Le chef de l’État burundais affirme que le revenu des Burundais avait augmenté, en s’appuyant sur la hausse des taxes et des impôts comme preuve. Une affirmation qui mérite d’être vérifiée. Entre inflation, pression fiscale et réalité des revenus des ménages, des économistes et l’Olucome soulignent que cette corrélation n’est pas automatique. L’examen des faits montre que la hausse des recettes fiscales ne reflète pas nécessairement une amélioration du pouvoir d’achat des Burundais.
Le président burundais, Évariste Ndayishimiye, a déclaré ce vendredi 26 décembre 2025 que « le revenu des Burundais a augmenté », affirmant que la hausse des taxes et des impôts en constitue la preuve.
L’évolution du revenu des ménages, du pouvoir d’achat et des recettes fiscales est mesurable à l’aide d’indicateurs économiques reconnus. Des économistes et des organisations de la société civile, dont l’Olucome, se sont déjà exprimés sur cette question. Les faits peuvent donc être examinés.
Fiscalité en hausse, pouvoir d’achat en danger
Pour l’économiste Diomède Ninteretse, la hausse des taxes ne constitue pas une preuve directe de l’augmentation du revenu des citoyens. Selon les principes de l’économie publique, les recettes fiscales peuvent augmenter pour plusieurs raisons indépendantes du niveau de vie.
« Une augmentation des recettes fiscales peut provenir d’une hausse des taux d’imposition, d’un élargissement de l’assiette fiscale ou de l’inflation, même lorsque les revenus réels des ménages baissent », explique l’économiste Diomède Ninteretse
Autrement dit, un État peut collecter davantage d’impôts alors même que sa population s’appauvrit.
Inflation : un facteur clé ignoré
Le budget du gouvernement pour l’exercice 2025-2026 prévoit une inflation de 36 %. Cela signifie que de nouveaux produits seront taxés et que d’autres verront leurs taxes revues à la hausse. Selon l’économiste Diomède Ninteretse, lorsque les prix augmentent, les taxes proportionnelles comme la TVA augmentent automatiquement, puisqu’elles sont calculées sur la valeur des biens et services. Dans ce contexte, M.Ninteretse signifie que les ménages paient plus cher les produits de base, l’État perçoit davantage de taxes, mais le pouvoir d’achat diminue. Ainsi, une hausse des taxes liée à l’inflation n’indique pas nécessairement une augmentation des revenus.
L’Observatoire de lutte contre la corruption et les malversations économiques (Olucome) conteste régulièrement l’idée selon laquelle la pression fiscale actuelle refléterait une amélioration économique. Selon Gabriel Rufyiri, président de l’Olucome, les Burundais font face à une multiplication des taxes, impôts et redevances, le coût de la vie augmente plus vite que les revenus, et une grande partie de la population dépend du secteur informel, où les revenus sont instables et souvent faibles. L’organisation estime que le chef de l’État confond l’augmentation de l’effort fiscal et l’amélioration du revenu, alors que de nombreux ménages peinent à couvrir leurs besoins essentiels.
Revenu réel et pouvoir d’achat : une distinction essentielle
L’économiste Ninteretse distingue clairement le revenu nominal, c’est-à-dire le montant gagné, et le revenu réel, corrigé de l’inflation. « Pour démontrer une hausse du revenu réel, il faudrait montrer que les salaires augmentent plus vite que les prix, que le revenu par habitant progresse en termes réels et que la consommation des ménages s’améliore. Or, la hausse des taxes ne permet pas de mesurer ces éléments. » Souligne M.Ninteretse.

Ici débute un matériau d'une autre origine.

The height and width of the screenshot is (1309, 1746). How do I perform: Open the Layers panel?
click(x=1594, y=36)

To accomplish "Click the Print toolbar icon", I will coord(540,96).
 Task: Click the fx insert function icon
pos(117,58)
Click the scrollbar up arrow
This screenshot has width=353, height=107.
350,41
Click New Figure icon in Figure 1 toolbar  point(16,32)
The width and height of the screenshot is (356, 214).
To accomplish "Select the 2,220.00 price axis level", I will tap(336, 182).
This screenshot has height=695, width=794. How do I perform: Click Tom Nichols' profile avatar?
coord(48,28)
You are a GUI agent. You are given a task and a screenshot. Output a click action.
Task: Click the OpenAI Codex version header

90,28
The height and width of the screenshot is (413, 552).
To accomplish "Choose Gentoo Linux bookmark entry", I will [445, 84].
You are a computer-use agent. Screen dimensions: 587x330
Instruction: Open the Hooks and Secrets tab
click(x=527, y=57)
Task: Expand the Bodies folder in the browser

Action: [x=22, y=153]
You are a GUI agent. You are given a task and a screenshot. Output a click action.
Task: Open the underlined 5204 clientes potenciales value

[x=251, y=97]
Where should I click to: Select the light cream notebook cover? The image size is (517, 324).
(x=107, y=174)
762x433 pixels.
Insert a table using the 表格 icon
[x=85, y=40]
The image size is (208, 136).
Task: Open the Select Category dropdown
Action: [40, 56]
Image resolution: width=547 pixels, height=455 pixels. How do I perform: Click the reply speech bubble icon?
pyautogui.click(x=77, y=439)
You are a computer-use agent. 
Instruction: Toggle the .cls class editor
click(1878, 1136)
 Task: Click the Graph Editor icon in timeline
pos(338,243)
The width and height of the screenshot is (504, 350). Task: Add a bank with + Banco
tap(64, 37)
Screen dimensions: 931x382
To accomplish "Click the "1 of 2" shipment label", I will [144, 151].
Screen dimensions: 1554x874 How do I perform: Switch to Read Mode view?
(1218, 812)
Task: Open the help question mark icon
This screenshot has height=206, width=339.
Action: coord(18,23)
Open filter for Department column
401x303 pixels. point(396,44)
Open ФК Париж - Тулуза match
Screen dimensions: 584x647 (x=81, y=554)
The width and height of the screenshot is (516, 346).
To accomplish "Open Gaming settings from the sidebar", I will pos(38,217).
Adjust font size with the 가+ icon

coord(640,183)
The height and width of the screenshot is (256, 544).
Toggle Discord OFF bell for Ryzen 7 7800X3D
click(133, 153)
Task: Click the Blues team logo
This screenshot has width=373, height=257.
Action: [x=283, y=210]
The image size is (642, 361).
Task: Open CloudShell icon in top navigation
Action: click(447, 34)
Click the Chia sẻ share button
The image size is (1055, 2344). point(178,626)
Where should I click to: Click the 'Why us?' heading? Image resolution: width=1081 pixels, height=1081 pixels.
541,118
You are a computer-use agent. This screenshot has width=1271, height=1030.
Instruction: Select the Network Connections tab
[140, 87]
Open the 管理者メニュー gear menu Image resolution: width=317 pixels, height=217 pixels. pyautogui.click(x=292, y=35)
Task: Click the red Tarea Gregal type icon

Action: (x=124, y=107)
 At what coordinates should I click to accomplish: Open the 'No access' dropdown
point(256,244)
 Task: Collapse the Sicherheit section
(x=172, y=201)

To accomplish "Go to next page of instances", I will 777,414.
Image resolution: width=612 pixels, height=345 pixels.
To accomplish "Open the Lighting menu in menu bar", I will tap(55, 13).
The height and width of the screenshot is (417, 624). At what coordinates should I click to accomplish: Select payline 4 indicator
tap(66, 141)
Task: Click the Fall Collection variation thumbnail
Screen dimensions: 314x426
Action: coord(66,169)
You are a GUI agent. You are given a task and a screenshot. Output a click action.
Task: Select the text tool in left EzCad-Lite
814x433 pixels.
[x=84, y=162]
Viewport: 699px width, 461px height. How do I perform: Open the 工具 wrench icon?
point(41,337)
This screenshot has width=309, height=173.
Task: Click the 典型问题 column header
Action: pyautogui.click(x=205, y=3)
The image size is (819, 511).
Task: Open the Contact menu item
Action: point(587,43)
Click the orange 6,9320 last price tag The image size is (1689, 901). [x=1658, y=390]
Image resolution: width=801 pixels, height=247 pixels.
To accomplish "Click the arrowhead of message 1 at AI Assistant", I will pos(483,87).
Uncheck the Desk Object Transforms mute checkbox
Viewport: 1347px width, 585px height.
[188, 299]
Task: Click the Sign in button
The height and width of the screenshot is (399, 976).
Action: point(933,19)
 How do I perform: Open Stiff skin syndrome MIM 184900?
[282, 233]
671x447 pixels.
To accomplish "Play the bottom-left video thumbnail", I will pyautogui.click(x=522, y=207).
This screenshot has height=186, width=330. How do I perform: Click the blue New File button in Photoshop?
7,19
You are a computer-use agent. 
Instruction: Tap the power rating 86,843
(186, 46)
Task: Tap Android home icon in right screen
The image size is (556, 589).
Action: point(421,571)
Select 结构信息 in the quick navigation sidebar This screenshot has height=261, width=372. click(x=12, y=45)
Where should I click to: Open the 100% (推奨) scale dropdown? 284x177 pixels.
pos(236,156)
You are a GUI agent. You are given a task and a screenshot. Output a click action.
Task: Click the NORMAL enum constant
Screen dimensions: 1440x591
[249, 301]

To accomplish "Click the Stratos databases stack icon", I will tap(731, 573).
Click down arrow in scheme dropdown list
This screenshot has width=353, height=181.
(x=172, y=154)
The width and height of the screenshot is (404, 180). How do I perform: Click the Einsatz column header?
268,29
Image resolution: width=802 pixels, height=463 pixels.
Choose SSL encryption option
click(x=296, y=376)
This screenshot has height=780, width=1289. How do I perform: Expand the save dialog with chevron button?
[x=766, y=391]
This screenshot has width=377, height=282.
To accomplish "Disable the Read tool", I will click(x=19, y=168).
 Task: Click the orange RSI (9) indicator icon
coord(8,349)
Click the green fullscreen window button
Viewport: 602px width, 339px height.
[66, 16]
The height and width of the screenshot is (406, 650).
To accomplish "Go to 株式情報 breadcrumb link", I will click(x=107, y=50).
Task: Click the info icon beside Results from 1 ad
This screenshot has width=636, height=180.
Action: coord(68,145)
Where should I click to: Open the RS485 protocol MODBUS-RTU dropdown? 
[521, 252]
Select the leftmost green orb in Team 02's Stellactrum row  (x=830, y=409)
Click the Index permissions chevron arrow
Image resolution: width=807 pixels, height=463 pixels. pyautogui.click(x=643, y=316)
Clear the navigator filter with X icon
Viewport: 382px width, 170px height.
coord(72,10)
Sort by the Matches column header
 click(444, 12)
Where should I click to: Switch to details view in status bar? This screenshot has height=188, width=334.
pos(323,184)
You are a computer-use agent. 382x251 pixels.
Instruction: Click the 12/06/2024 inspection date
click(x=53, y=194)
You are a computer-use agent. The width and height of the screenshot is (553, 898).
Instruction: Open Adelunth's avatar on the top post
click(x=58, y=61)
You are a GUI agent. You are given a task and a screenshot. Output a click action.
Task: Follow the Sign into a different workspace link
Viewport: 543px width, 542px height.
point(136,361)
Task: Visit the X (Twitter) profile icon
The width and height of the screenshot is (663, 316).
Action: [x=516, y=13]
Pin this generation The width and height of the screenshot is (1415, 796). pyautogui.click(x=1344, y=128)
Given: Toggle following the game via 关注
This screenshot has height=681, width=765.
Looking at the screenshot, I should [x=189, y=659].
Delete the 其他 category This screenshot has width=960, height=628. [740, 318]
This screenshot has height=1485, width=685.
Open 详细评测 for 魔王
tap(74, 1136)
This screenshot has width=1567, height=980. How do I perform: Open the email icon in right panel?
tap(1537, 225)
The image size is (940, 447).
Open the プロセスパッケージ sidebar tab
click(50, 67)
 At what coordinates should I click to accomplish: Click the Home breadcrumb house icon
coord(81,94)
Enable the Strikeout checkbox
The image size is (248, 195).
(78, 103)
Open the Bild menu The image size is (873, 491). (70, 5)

Cet économiste ajoute : « L’augmentation des taxes sur le carburant entraîne une hausse générale des prix, la taxation accrue des produits de première nécessité réduit le pouvoir d’achat, et les frais administratifs ainsi que les taxes locales pèsent davantage sur les petits commerçants. Dans ces situations, l’État collecte davantage de ressources, mais la population dépense plus sans voir ses revenus augmenter. »
Conclusion
Faux. La hausse des taxes et des impôts ne prouve pas que le revenu des Burundais a augmenté. Selon les principes économiques, l’analyse d’expert et les observations de l’Olucome, cette augmentation peut résulter d’une inflation élevée, d’une pression fiscale accrue ou d’une amélioration de la collecte fiscale. En conclusion, l’affirmation du chef de l’État n’est pas fondée sur des indicateurs reconnus du revenu ou du pouvoir d’achat et elle est donc incorrecte.